Rewrite the data below with every occurrence of "診療予定" changed to "診療スケジュール" and everything else left as is. Leave the picture out of your output.

(Lines of data)
········

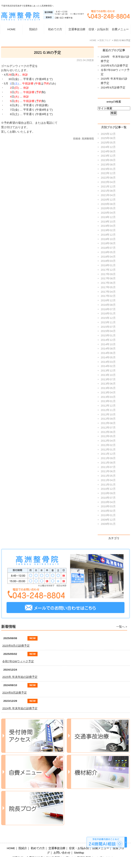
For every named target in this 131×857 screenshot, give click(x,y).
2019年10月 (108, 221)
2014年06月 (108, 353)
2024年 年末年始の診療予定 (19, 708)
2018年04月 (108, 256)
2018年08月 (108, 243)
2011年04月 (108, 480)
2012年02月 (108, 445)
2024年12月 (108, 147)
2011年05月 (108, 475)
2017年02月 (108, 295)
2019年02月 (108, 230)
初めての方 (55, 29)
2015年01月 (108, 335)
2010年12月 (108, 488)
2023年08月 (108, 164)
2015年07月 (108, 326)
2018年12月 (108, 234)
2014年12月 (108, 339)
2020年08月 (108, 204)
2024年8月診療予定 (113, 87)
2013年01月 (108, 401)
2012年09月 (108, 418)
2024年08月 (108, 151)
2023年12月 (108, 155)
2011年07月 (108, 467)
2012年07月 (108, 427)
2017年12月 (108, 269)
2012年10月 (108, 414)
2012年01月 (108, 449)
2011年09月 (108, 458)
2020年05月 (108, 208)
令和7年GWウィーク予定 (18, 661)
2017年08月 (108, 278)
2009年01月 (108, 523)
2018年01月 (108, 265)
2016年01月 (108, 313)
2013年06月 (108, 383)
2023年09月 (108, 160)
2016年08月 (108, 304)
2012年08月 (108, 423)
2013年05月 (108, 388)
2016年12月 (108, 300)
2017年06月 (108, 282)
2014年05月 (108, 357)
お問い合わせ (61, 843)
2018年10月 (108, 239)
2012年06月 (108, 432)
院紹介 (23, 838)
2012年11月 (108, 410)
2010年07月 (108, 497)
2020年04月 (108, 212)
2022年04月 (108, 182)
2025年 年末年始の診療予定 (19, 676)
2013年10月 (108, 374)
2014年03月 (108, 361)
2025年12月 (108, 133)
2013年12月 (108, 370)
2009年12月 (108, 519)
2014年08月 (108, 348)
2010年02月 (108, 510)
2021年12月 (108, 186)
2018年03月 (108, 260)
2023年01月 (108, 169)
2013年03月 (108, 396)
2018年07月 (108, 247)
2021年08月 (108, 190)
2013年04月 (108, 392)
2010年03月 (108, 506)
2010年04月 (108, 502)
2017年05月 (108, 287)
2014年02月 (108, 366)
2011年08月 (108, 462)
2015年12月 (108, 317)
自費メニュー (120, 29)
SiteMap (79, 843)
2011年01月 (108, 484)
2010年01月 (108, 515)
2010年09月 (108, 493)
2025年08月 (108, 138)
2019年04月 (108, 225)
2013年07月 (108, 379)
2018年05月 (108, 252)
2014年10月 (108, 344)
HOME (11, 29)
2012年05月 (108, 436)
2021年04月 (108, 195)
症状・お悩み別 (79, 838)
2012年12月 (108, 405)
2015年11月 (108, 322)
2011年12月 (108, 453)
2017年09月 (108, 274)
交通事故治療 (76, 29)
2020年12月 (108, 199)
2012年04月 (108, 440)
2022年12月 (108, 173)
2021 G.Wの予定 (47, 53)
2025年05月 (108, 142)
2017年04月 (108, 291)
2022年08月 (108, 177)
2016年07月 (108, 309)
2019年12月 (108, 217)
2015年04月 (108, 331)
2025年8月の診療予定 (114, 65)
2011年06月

········

SOLUTION TO THE EXERCISE
For every named target in this 131×857 screenshot, give click(x,y).
2019年10月 (108, 221)
2014年06月 (108, 353)
2024年 年末年始の診療スケジュール (19, 708)
2018年04月 (108, 256)
2018年08月 (108, 243)
2011年04月 (108, 480)
2012年02月 (108, 445)
2024年12月 (108, 147)
2011年05月 (108, 475)
2017年02月 (108, 295)
2019年02月 (108, 230)
初めての方 (55, 29)
2015年01月 (108, 335)
2010年12月 (108, 488)
2023年08月 (108, 164)
2015年07月 (108, 326)
2018年12月 (108, 234)
2014年12月 (108, 339)
2020年08月 (108, 204)
2024年8月診療スケジュール (113, 87)
2013年01月 (108, 401)
2012年09月 (108, 418)
2024年08月 (108, 151)
2023年12月 (108, 155)
2011年07月 (108, 467)
2012年07月 (108, 427)
2017年12月 (108, 269)
2012年10月 (108, 414)
2012年01月 (108, 449)
2011年09月 (108, 458)
2020年05月 (108, 208)
令和7年GWウィーク予定 (18, 661)
2017年08月 (108, 278)
2009年01月 (108, 523)
2018年01月 (108, 265)
2016年01月 (108, 313)
2013年06月 (108, 383)
2023年09月 (108, 160)
2016年08月 (108, 304)
2012年08月 (108, 423)
2013年05月 (108, 388)
2016年12月 (108, 300)
2017年06月 (108, 282)
2014年05月 (108, 357)
お問い合わせ (61, 843)
2018年10月 (108, 239)
2012年06月 (108, 432)
院紹介 (23, 838)
2012年11月 (108, 410)
2010年07月 (108, 497)
2020年04月 (108, 212)
2022年04月 (108, 182)
2025年 年末年始の診療スケジュール (19, 676)
2013年10月 (108, 374)
2014年03月 (108, 361)
2025年12月 (108, 133)
2013年12月 (108, 370)
2009年12月 (108, 519)
2014年08月 (108, 348)
2010年02月 (108, 510)
2021年12月 (108, 186)
2018年03月 (108, 260)
2023年01月 (108, 169)
2013年03月 (108, 396)
2018年07月 (108, 247)
2021年08月 (108, 190)
2013年04月 (108, 392)
2010年03月 (108, 506)
2010年04月 (108, 502)
2017年05月 (108, 287)
2014年02月 (108, 366)
2011年08月 (108, 462)
2015年12月 (108, 317)
自費メニュー (120, 29)
SiteMap (79, 843)
2011年01月 (108, 484)
2010年01月 (108, 515)
2010年09月 (108, 493)
2025年08月 (108, 138)
2019年04月 (108, 225)
2013年07月 (108, 379)
2018年05月 (108, 252)
2014年10月 (108, 344)
HOME (11, 29)
2012年05月 (108, 436)
2021年04月 (108, 195)
症状・お悩み別 (79, 838)
2012年12月 (108, 405)
2015年11月 (108, 322)
2011年12月 (108, 453)
2017年09月 (108, 274)
交通事故治療 (76, 29)
2020年12月 (108, 199)
2012年04月 (108, 440)
2022年12月 (108, 173)
2021 G.Wの予定 (47, 53)
2025年05月 (108, 142)
2017年04月 (108, 291)
2022年08月 (108, 177)
2016年07月 (108, 309)
2019年12月 (108, 217)
2015年04月 (108, 331)
2025年8月の診療スケジュール (114, 65)
2011年06月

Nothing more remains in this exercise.